# Consegna 1
Secondo il brano proposto, di quale nazionalità è Joseph?

# Brano proposto
E, come dicevo, è talmente in gamba e sveglio e ben voluto che il mio Capo, ora che il nostro pizzaiolo ha deciso di prendere il volo, ha deciso di chiamare la ragazza che si occupa di Osaro e chiedere se, per caso, conosce qualche altro richiedente asilo bisognoso di lavoro. La ragazza ha sgranato gli occhi di felicità e invece il ghanese Joseph ha pianto, sempre per lo stesso motivo. E così adesso stiamo facendo formazione al suddetto ghanese, padre di famiglia e un pelino più bravo con l’italiano. La sua tutor per l’Haccp sono io stavolta (l’avevo scampata con Osaro, ma Joseph mi tocca) e devo dire che il pacato Joseph con Osaro non ha nulla a che vedere: rispettoso fino al midollo, timido, ma un gran lavoratore. E anche orgoglioso: voglio imparare da solo, mi ha detto stamani, che non voglio che il Capo spenda soldi per pagare te che insegni a me. ‘sti cazzi…

E quindi speriamo tutti in Joseph, la nostra famiglia è sempre più eterogenea e multietnica. E devo dire che ne vado fiera. Sono belle cose da mostrare a Little Boss.

Ho solo un obiettivo in tutta questa storia: insegnare a Osaro la vera e buona musica: il ragazzo corre con Little Boss e appena parte Irama si mette a ballare…

Per togliere questo peso dallo stomaco intanto mi ascolto le Hole

 

La Teoria la so tutta

post 118

 

Vediamo…

La cena è sistemata nella padella, una cena fusion(macchè, è una cena inventata, ma dire fusion fa più figo) che di certo Little Boss apprezzerà solo in parte; il bucato è dentro la lavatrice che si sta lavando; ho mandato l’Iban a chi me lo ha chiesto (fa sempre bene qualcuno che, nell’arco della tua giornata, ti chiede l’Iban, no? Di solito te lo chiede per versare, giusto?).

Ho fatto tutto e Little Boss sta finendo di fare i compiti (anche se è in ritardo, ma vabbè). Nota stonata, nel senso esatto del termine: la sua musica , fatta ragazzini che cantano e che hanno nomi tipo skilla o roba simile (non riesco a imparare questi nomi, il mio neurone si rifiuta e io non posso biasimarlo…). Sopporterò. Dopotutto lei a volte sopporta la mia musica, no? Che poi lasciate stare il fatto che la mia musica è degna di essere ascoltata… ma i gusti sono gusti e, come disse una volta una mia amica, tutti abbiamo ascoltato da ragazzini qualcosa di cui oggi ci vergogniamo (io i Take That…).

Insomma, tutta questa non è una prolusione, bensì una nota introduttiva che mostra un fatto semplicissimo da notare: la prendo sempre larga per dire le cose. Essere sintetica, diretta, funzionale non mi piace. Qui, soprattutto, che siccome è uno spazio mio (gentilmente concesso in modo gratuito da San WordPress, che io prego assai poco, si vede, perché a volte mi ignora e, anzi, mi fa gambetta) mi piace utilizzare come mi pare.

# Dati forniti
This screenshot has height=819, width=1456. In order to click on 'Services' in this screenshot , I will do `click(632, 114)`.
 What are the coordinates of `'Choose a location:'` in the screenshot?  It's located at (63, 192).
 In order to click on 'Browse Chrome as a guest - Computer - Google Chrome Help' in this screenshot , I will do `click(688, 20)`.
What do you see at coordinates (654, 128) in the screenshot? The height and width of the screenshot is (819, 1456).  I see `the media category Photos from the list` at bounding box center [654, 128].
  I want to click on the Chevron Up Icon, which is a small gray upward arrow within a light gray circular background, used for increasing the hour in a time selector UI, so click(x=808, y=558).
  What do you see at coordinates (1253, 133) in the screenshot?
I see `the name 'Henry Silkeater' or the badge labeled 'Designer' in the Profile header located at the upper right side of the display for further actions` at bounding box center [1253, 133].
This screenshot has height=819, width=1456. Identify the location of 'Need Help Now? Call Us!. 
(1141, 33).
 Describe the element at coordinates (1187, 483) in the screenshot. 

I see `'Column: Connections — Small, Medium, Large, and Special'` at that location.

# Consegna 2
Riporta fedelmente le righe delle voci, cominciando da quella che contiene "Describe the element" e proseguendo fino alla fine delle voci.

# Soluzione 1
Joseph è ghanese.

# Soluzione 2
 Describe the element at coordinates (1187, 483) in the screenshot. 

I see `'Column: Connections — Small, Medium, Large, and Special'` at that location.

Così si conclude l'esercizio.